* Material for this exercise *

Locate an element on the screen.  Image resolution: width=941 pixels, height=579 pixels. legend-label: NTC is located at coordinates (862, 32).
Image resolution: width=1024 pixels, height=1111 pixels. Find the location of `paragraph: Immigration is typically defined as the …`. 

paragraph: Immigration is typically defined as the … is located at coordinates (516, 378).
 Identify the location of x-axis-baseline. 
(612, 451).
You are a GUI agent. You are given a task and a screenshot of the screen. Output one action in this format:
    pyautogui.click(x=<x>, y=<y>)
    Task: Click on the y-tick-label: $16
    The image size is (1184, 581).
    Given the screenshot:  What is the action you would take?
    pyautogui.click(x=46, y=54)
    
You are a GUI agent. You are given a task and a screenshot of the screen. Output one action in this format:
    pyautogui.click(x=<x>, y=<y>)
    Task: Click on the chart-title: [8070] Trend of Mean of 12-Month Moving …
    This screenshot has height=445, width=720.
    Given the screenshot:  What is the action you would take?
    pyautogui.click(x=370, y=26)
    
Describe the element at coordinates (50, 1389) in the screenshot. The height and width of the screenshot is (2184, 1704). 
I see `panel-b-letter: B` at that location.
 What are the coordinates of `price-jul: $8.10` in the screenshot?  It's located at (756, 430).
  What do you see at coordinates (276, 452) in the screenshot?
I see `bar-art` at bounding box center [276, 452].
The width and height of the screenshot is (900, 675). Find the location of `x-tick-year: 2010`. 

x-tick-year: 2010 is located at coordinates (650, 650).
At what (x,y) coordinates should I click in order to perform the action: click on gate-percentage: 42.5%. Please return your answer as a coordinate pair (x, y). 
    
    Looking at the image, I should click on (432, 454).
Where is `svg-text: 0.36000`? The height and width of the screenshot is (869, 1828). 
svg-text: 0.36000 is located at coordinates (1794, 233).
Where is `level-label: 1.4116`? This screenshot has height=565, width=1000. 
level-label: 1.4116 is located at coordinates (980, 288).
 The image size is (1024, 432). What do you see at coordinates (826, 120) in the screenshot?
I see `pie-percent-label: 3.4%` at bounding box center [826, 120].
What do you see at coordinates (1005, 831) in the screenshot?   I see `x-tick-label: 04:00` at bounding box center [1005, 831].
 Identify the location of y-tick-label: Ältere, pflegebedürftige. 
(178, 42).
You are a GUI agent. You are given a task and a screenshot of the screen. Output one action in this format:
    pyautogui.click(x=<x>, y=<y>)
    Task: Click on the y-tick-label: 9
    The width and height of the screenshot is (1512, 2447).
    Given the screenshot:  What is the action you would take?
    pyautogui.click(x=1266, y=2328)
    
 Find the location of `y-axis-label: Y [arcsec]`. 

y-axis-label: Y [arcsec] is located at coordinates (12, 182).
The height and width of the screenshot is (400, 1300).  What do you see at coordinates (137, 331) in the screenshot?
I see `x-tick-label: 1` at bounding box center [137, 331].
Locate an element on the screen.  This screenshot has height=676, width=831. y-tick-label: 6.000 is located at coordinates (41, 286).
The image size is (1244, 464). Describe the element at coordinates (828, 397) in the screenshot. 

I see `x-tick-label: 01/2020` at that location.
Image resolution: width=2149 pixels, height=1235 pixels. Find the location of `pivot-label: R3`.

* Job *
Rewrite the listing above, changing every "GUI agent" to "screen assistant" and leaving all other text untouched.

* Solved exercise *
Locate an element on the screen.  Image resolution: width=941 pixels, height=579 pixels. legend-label: NTC is located at coordinates (862, 32).
Image resolution: width=1024 pixels, height=1111 pixels. Find the location of `paragraph: Immigration is typically defined as the …`. 

paragraph: Immigration is typically defined as the … is located at coordinates (516, 378).
 Identify the location of x-axis-baseline. 
(612, 451).
You are a screen assistant. You are given a task and a screenshot of the screen. Output one action in this format:
    pyautogui.click(x=<x>, y=<y>)
    Task: Click on the y-tick-label: $16
    The image size is (1184, 581).
    Given the screenshot:  What is the action you would take?
    pyautogui.click(x=46, y=54)
    
You are a screen assistant. You are given a task and a screenshot of the screen. Output one action in this format:
    pyautogui.click(x=<x>, y=<y>)
    Task: Click on the chart-title: [8070] Trend of Mean of 12-Month Moving …
    This screenshot has height=445, width=720.
    Given the screenshot:  What is the action you would take?
    pyautogui.click(x=370, y=26)
    
Describe the element at coordinates (50, 1389) in the screenshot. The height and width of the screenshot is (2184, 1704). 
I see `panel-b-letter: B` at that location.
 What are the coordinates of `price-jul: $8.10` in the screenshot?  It's located at (756, 430).
  What do you see at coordinates (276, 452) in the screenshot?
I see `bar-art` at bounding box center [276, 452].
The width and height of the screenshot is (900, 675). Find the location of `x-tick-year: 2010`. 

x-tick-year: 2010 is located at coordinates (650, 650).
At what (x,y) coordinates should I click in order to perform the action: click on gate-percentage: 42.5%. Please return your answer as a coordinate pair (x, y). 
    
    Looking at the image, I should click on (432, 454).
Where is `svg-text: 0.36000`? The height and width of the screenshot is (869, 1828). 
svg-text: 0.36000 is located at coordinates (1794, 233).
Where is `level-label: 1.4116`? This screenshot has height=565, width=1000. 
level-label: 1.4116 is located at coordinates (980, 288).
 The image size is (1024, 432). What do you see at coordinates (826, 120) in the screenshot?
I see `pie-percent-label: 3.4%` at bounding box center [826, 120].
What do you see at coordinates (1005, 831) in the screenshot?   I see `x-tick-label: 04:00` at bounding box center [1005, 831].
 Identify the location of y-tick-label: Ältere, pflegebedürftige. 
(178, 42).
You are a screen assistant. You are given a task and a screenshot of the screen. Output one action in this format:
    pyautogui.click(x=<x>, y=<y>)
    Task: Click on the y-tick-label: 9
    The width and height of the screenshot is (1512, 2447).
    Given the screenshot:  What is the action you would take?
    pyautogui.click(x=1266, y=2328)
    
 Find the location of `y-axis-label: Y [arcsec]`. 

y-axis-label: Y [arcsec] is located at coordinates (12, 182).
The height and width of the screenshot is (400, 1300).  What do you see at coordinates (137, 331) in the screenshot?
I see `x-tick-label: 1` at bounding box center [137, 331].
Locate an element on the screen.  This screenshot has height=676, width=831. y-tick-label: 6.000 is located at coordinates (41, 286).
The image size is (1244, 464). Describe the element at coordinates (828, 397) in the screenshot. 

I see `x-tick-label: 01/2020` at that location.
Image resolution: width=2149 pixels, height=1235 pixels. Find the location of `pivot-label: R3`.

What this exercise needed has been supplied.